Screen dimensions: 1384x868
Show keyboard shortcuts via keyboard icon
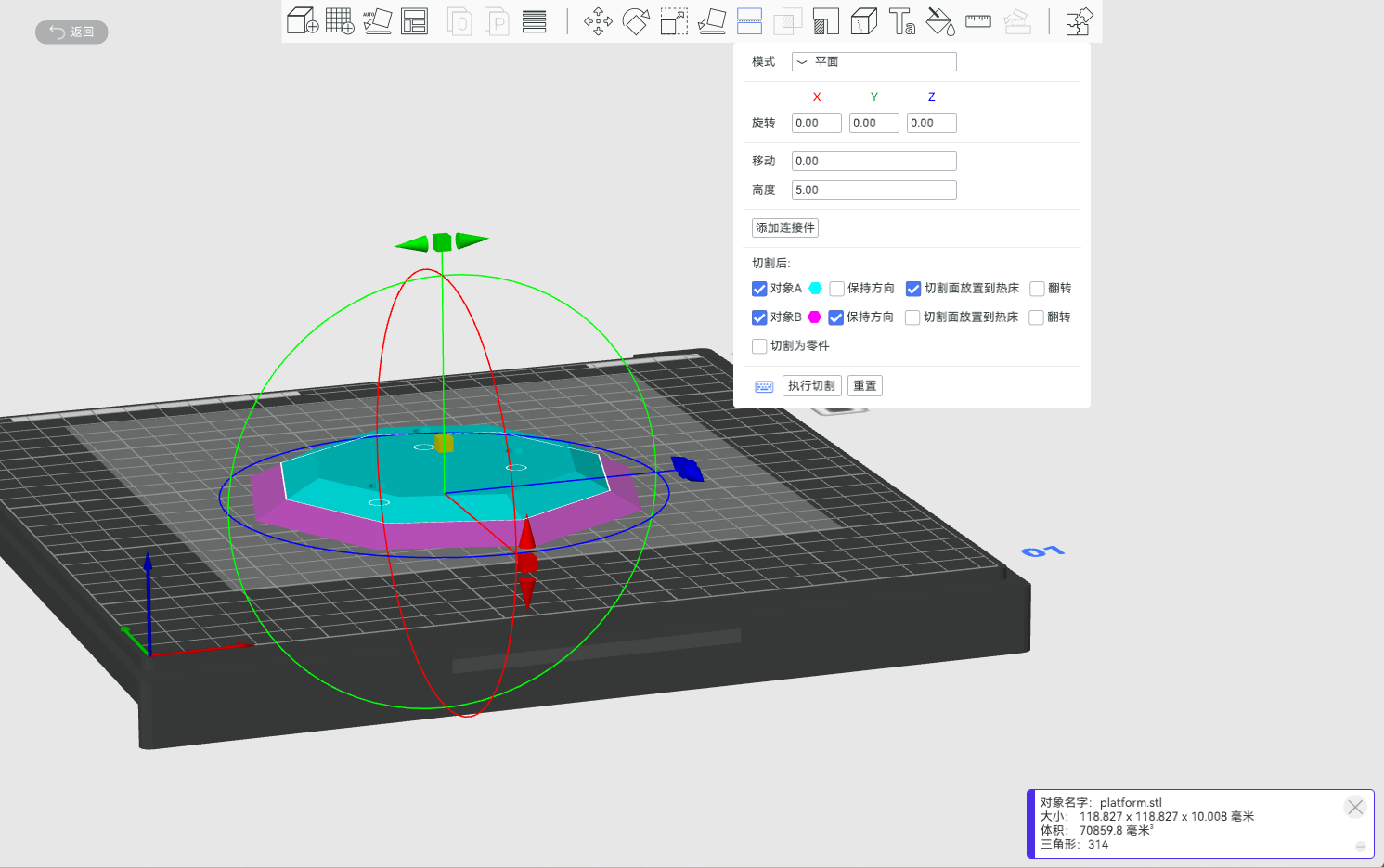(764, 386)
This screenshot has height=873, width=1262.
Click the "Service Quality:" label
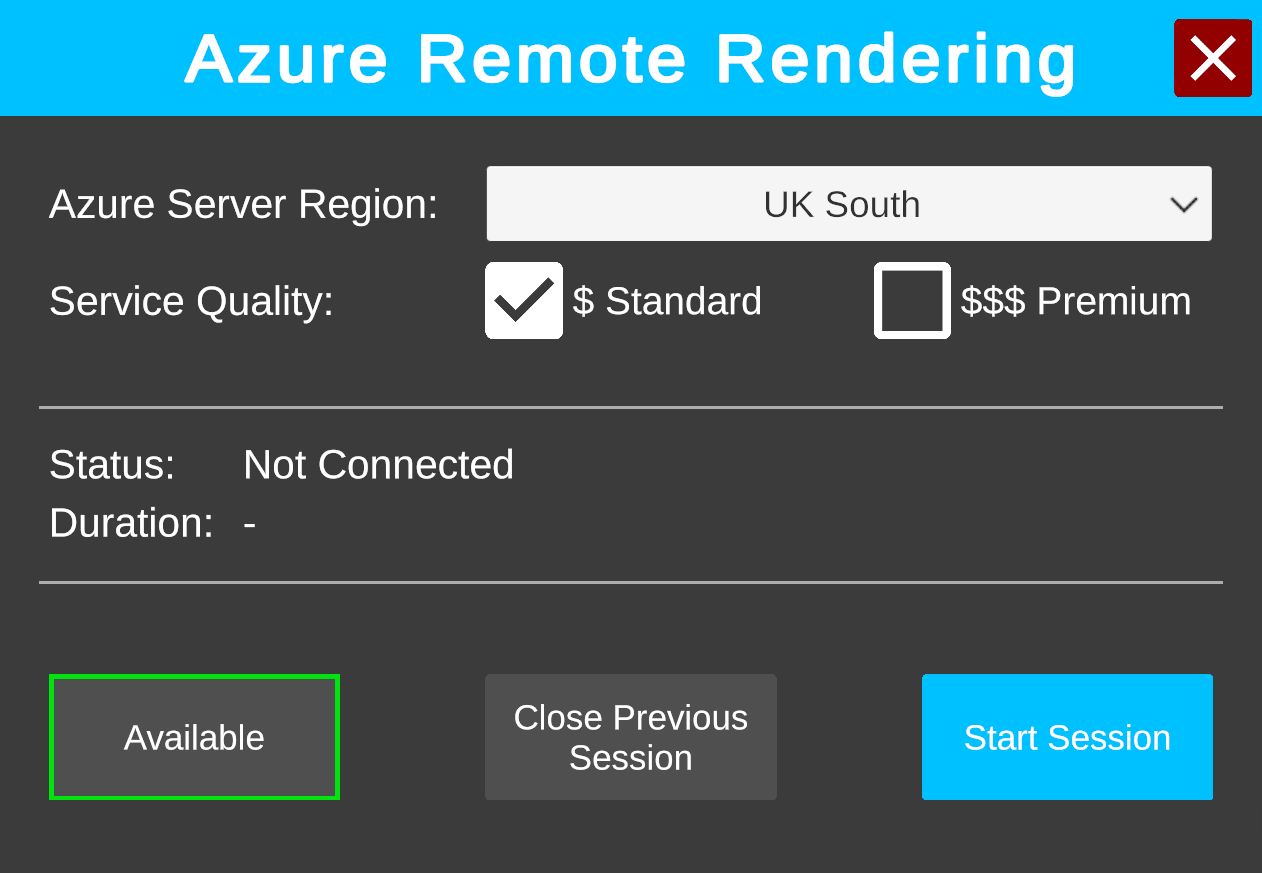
--------------------
**Short problem**
Write out the text of every item above word for word, leaving out the pictures.

**Result**
Screen dimensions: 1384x868
Show keyboard shortcuts via keyboard icon
(764, 386)
This screenshot has height=873, width=1262.
Click the "Service Quality:" label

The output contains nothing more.